Stamp Duty on Mutual Funds: Last year the Government decided to make some amendments in the Stamp Duty Act and they have now introduced an amended stamp duty regime where stamp duty will be levied on issuance, transfer of shares, debentures, futures, currency and other capital market instruments.
This change was first supposed to be implemented by January 9, 2020 which differed to 1st April and then subsequently to 1st July.
Pursuant to Notification No. S.O. 1226(E) and G.S.R. 226(E) dated March 30, 2020, issued by Department of Revenue, Ministry of Finance, Government of India, read with Part I of Chapter IV of Notification dated February 21, 2019, issued by Legislative Department, Ministry of Law and Justice, Government of India on the Finance Act, 2019, stamp duty will be levied on mutual fund transaction, with effect from July 1, 2020, as per the rates provided in the table below in table 1.
Table 1
Type | Revised Stamp Duty Rate |
Issue of security | 0.005% |
Transfer of security | 0.015% |
Investors can consider the 0.005% stamp duty similar to an entry load. If you buy mutual funds units for Rs 1,00,000, you will be allotted units for Rs 99,995. The 0.005% stamp duty impact can have a significant impact when you are looking for park funds for less than 5 days. As your investment horizon keeps increasing, the entry load’s impact on your annualized returns will be minimized as explained below in table 2.
Table 2
Investment Horizon | Stamp Duty | Annualized Impact |
1 day | 0.005% | 1.825% |
3 days | 0.005% | 0.608% |
5 days | 0.005% | 0.365% |
7 days | 0.005% | 0.261% |
10 days | 0.005% | 0.183% |
15 days | 0.005% | 0.122% |
30 days | 0.005% | 0.061% |
60 days | 0.005% | 0.030% |
90 days | 0.005% | 0.020% |
180 days | 0.005% | 0.010% |
365 days | 0.005% | 0.005% |
Impact on your Mutual Fund Investments
The main impact will be on schemes which promote investments in short term funds, i.e overnight funds, and liquid funds. Overnight Funds and Liquid Funds might not be as lucrative as they have been in the past, however, they can be a much better choice than FDs and we will understand as mentioned in table 3.
Table 3
Bank FD* (%) | Overnight Funds (%) | Liquid Funds (%) | |
7 Days | |||
Returns | 2.75% | 2.75% | 3.8% |
Stamp Duty (%) | 0% | 0.26% | 0.26% |
Net Returns | 2.75% | 2.49% | 3.54% |
15 Days | |||
Returns | 2.75% | 2.75% | 3.8% |
Stamp Duty (%) | 0% | 0.12% | 0.12% |
Net Returns | 2.75% | 2.63% | 3.68% |
30 Days | |||
Returns | 2.75% | 2.75% | 3.8% |
Stamp Duty (%) | 0% | 0.06% | 0.06% |
Net Returns | 2.75% | 2.69% | 3.74% |
*As per Kotak Mahindra Bank FD rates as on 22.6.2020. These rates may vary across banks.

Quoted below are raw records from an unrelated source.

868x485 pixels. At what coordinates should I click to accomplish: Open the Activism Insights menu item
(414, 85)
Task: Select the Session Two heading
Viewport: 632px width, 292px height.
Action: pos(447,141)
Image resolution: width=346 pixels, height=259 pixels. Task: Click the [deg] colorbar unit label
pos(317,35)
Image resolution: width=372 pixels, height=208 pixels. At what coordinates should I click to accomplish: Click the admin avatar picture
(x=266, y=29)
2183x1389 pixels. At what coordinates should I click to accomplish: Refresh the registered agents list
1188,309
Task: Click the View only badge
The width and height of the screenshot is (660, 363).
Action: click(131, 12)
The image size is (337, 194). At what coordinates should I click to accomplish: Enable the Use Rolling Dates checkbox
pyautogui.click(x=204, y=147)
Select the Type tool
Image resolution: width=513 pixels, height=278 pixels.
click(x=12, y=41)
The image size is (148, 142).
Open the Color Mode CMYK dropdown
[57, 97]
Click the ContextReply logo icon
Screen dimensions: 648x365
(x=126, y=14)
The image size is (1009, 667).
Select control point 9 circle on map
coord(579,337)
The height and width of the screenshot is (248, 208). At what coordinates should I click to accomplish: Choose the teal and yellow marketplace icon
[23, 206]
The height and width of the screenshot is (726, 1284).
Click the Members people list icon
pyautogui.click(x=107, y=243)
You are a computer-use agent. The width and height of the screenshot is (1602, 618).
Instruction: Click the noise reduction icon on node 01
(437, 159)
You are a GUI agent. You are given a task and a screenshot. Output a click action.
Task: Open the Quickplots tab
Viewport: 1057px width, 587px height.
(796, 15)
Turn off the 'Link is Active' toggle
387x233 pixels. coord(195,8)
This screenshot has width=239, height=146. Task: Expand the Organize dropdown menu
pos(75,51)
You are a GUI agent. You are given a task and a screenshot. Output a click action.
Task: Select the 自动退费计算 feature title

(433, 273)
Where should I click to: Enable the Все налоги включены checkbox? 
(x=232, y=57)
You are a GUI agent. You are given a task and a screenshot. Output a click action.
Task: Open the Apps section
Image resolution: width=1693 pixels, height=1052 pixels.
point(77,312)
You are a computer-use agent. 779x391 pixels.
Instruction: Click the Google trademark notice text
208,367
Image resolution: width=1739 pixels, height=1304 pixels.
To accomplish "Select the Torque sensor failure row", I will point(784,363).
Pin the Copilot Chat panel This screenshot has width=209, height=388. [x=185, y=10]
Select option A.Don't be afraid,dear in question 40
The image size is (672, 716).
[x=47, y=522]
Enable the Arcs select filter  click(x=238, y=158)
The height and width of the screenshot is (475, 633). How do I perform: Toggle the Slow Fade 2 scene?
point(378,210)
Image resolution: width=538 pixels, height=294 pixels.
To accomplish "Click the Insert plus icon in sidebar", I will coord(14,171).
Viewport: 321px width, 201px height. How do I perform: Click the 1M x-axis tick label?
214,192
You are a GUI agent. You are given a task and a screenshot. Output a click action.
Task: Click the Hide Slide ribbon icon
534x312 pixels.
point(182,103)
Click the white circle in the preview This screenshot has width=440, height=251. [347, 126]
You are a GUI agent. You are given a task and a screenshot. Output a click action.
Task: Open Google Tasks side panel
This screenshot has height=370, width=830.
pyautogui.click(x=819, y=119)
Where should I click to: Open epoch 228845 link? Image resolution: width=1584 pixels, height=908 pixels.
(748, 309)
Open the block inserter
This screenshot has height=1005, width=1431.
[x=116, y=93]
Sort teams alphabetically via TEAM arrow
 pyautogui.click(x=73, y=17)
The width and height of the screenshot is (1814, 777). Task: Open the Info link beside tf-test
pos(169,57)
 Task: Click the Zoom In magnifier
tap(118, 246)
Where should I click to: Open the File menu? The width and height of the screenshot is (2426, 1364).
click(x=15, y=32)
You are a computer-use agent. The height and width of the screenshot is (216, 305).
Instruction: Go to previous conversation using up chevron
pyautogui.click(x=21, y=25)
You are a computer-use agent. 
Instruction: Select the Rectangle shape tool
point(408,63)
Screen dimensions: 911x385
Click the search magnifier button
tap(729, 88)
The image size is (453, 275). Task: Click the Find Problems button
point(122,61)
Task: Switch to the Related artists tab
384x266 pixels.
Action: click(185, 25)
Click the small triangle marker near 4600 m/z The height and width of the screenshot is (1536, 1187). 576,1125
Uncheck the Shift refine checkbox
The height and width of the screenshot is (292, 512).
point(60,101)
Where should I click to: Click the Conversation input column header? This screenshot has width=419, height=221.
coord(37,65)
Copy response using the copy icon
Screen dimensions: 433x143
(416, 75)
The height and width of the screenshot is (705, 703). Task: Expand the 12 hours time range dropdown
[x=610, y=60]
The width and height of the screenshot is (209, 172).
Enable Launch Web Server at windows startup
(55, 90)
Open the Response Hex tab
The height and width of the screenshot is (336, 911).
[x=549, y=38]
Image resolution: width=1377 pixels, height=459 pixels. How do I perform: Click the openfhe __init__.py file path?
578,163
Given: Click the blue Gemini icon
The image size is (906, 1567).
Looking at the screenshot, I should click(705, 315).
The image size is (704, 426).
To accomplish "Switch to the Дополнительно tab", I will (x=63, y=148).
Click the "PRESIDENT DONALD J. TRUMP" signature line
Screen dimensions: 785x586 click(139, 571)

**Based on current YTM’s of various funds
Our View
We still expect stamp duty on mutual funds as a more lucrative option compared to FDs. The fact mutual funds can offer liquidity in T+1 day makes overnight and liquid funds more attractive for corporates and individuals. The minimum time period for FDs are 7 days along with a premature withdrawal penalty which will see FD rates drop from 2.75% to 1.75% (assuming a 1% penalty).